— start Exercise material —

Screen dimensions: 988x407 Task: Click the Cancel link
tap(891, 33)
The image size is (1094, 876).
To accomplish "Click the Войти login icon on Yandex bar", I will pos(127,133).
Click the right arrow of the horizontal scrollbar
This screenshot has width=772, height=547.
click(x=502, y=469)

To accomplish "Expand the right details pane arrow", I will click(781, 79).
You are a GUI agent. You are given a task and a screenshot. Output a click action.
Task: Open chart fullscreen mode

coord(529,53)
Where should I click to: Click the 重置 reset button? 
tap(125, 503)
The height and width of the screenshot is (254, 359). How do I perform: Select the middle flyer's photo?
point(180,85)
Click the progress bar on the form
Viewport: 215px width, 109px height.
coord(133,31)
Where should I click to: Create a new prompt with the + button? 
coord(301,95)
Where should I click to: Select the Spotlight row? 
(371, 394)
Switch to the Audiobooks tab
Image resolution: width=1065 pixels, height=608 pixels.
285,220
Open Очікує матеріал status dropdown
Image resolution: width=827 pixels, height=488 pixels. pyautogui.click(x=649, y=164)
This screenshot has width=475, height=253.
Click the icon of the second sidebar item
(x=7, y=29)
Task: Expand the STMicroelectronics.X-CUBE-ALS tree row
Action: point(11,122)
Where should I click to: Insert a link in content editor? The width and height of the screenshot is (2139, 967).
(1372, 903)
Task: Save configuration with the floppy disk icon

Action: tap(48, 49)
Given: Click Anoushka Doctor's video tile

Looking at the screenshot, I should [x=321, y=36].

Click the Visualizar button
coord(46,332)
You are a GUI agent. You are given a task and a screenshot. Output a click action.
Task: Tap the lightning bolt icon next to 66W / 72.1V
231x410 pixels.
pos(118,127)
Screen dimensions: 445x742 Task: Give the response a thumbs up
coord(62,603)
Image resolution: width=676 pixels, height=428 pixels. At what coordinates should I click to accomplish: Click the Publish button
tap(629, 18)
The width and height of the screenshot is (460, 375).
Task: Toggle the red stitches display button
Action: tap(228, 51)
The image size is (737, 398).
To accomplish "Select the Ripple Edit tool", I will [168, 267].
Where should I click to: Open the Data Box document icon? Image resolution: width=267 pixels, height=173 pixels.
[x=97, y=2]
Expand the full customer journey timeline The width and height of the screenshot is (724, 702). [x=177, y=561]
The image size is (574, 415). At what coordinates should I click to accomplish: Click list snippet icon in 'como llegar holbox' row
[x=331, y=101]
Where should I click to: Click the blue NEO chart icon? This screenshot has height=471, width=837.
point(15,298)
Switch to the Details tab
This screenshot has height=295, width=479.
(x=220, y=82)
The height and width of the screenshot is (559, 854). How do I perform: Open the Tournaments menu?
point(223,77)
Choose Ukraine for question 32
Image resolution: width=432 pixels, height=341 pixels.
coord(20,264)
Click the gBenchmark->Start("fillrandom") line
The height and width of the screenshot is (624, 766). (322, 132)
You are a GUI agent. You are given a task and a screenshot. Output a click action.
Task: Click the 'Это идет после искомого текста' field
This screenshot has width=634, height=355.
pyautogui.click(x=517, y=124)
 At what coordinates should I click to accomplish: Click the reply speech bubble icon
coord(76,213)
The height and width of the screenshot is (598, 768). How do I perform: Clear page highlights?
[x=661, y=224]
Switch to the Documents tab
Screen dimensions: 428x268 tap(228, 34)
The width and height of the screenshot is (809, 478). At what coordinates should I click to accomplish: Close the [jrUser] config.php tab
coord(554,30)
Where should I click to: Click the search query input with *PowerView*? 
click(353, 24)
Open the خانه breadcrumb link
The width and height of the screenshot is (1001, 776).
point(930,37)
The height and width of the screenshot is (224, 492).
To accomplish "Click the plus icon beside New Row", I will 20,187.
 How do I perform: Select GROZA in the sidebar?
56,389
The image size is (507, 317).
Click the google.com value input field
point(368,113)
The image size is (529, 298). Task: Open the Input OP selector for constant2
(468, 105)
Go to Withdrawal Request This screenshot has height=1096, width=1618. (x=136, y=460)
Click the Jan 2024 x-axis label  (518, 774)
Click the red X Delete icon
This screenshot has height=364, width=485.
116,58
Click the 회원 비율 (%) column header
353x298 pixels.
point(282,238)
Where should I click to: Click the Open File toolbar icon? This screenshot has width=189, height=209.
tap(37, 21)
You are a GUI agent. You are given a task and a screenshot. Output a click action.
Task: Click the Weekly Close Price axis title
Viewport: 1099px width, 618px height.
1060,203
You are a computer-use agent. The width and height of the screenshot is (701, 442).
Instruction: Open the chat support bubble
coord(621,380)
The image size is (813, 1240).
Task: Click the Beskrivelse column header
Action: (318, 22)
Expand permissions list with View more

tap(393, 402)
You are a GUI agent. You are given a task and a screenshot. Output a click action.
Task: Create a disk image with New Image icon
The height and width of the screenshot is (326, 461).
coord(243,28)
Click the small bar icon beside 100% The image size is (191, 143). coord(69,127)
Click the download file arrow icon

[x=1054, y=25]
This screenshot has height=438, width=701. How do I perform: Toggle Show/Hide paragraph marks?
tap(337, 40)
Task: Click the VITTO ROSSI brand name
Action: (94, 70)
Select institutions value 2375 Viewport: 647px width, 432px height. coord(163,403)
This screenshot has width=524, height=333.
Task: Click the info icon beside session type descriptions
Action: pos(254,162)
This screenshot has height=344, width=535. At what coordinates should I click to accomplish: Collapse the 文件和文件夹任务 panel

— end Exercise material —

What this task involves:
Please duplicate all of the items above, line for line, with no changes.

Task answer:
Screen dimensions: 988x407 Task: Click the Cancel link
tap(891, 33)
The image size is (1094, 876).
To accomplish "Click the Войти login icon on Yandex bar", I will pos(127,133).
Click the right arrow of the horizontal scrollbar
This screenshot has width=772, height=547.
click(x=502, y=469)

To accomplish "Expand the right details pane arrow", I will click(781, 79).
You are a GUI agent. You are given a task and a screenshot. Output a click action.
Task: Open chart fullscreen mode

coord(529,53)
Where should I click to: Click the 重置 reset button? 
tap(125, 503)
The height and width of the screenshot is (254, 359). How do I perform: Select the middle flyer's photo?
point(180,85)
Click the progress bar on the form
Viewport: 215px width, 109px height.
coord(133,31)
Where should I click to: Create a new prompt with the + button? 
coord(301,95)
Where should I click to: Select the Spotlight row? 
(371, 394)
Switch to the Audiobooks tab
Image resolution: width=1065 pixels, height=608 pixels.
285,220
Open Очікує матеріал status dropdown
Image resolution: width=827 pixels, height=488 pixels. pyautogui.click(x=649, y=164)
This screenshot has width=475, height=253.
Click the icon of the second sidebar item
(x=7, y=29)
Task: Expand the STMicroelectronics.X-CUBE-ALS tree row
Action: point(11,122)
Where should I click to: Insert a link in content editor? The width and height of the screenshot is (2139, 967).
(1372, 903)
Task: Save configuration with the floppy disk icon

Action: tap(48, 49)
Given: Click Anoushka Doctor's video tile

Looking at the screenshot, I should [x=321, y=36].

Click the Visualizar button
coord(46,332)
You are a GUI agent. You are given a task and a screenshot. Output a click action.
Task: Tap the lightning bolt icon next to 66W / 72.1V
231x410 pixels.
pos(118,127)
Screen dimensions: 445x742 Task: Give the response a thumbs up
coord(62,603)
Image resolution: width=676 pixels, height=428 pixels. At what coordinates should I click to accomplish: Click the Publish button
tap(629, 18)
The width and height of the screenshot is (460, 375).
Task: Toggle the red stitches display button
Action: tap(228, 51)
The image size is (737, 398).
To accomplish "Select the Ripple Edit tool", I will [168, 267].
Where should I click to: Open the Data Box document icon? Image resolution: width=267 pixels, height=173 pixels.
[x=97, y=2]
Expand the full customer journey timeline The width and height of the screenshot is (724, 702). [x=177, y=561]
The image size is (574, 415). At what coordinates should I click to accomplish: Click list snippet icon in 'como llegar holbox' row
[x=331, y=101]
Where should I click to: Click the blue NEO chart icon? This screenshot has height=471, width=837.
point(15,298)
Switch to the Details tab
This screenshot has height=295, width=479.
(x=220, y=82)
The height and width of the screenshot is (559, 854). How do I perform: Open the Tournaments menu?
point(223,77)
Choose Ukraine for question 32
Image resolution: width=432 pixels, height=341 pixels.
coord(20,264)
Click the gBenchmark->Start("fillrandom") line
The height and width of the screenshot is (624, 766). (322, 132)
You are a GUI agent. You are given a task and a screenshot. Output a click action.
Task: Click the 'Это идет после искомого текста' field
This screenshot has width=634, height=355.
pyautogui.click(x=517, y=124)
 At what coordinates should I click to accomplish: Click the reply speech bubble icon
coord(76,213)
The height and width of the screenshot is (598, 768). How do I perform: Clear page highlights?
[x=661, y=224]
Switch to the Documents tab
Screen dimensions: 428x268 tap(228, 34)
The width and height of the screenshot is (809, 478). At what coordinates should I click to accomplish: Close the [jrUser] config.php tab
coord(554,30)
Where should I click to: Click the search query input with *PowerView*? 
click(353, 24)
Open the خانه breadcrumb link
The width and height of the screenshot is (1001, 776).
point(930,37)
The height and width of the screenshot is (224, 492).
To accomplish "Click the plus icon beside New Row", I will 20,187.
 How do I perform: Select GROZA in the sidebar?
56,389
The image size is (507, 317).
Click the google.com value input field
point(368,113)
The image size is (529, 298). Task: Open the Input OP selector for constant2
(468, 105)
Go to Withdrawal Request This screenshot has height=1096, width=1618. (x=136, y=460)
Click the Jan 2024 x-axis label  (518, 774)
Click the red X Delete icon
This screenshot has height=364, width=485.
116,58
Click the 회원 비율 (%) column header
353x298 pixels.
point(282,238)
Where should I click to: Click the Open File toolbar icon? This screenshot has width=189, height=209.
tap(37, 21)
You are a GUI agent. You are given a task and a screenshot. Output a click action.
Task: Click the Weekly Close Price axis title
Viewport: 1099px width, 618px height.
1060,203
You are a computer-use agent. The width and height of the screenshot is (701, 442).
Instruction: Open the chat support bubble
coord(621,380)
The image size is (813, 1240).
Task: Click the Beskrivelse column header
Action: (318, 22)
Expand permissions list with View more

tap(393, 402)
You are a GUI agent. You are given a task and a screenshot. Output a click action.
Task: Create a disk image with New Image icon
The height and width of the screenshot is (326, 461).
coord(243,28)
Click the small bar icon beside 100% The image size is (191, 143). coord(69,127)
Click the download file arrow icon

[x=1054, y=25]
This screenshot has height=438, width=701. How do I perform: Toggle Show/Hide paragraph marks?
tap(337, 40)
Task: Click the VITTO ROSSI brand name
Action: (94, 70)
Select institutions value 2375 Viewport: 647px width, 432px height. coord(163,403)
This screenshot has width=524, height=333.
Task: Click the info icon beside session type descriptions
Action: pos(254,162)
This screenshot has height=344, width=535. At what coordinates should I click to accomplish: Collapse the 文件和文件夹任务 panel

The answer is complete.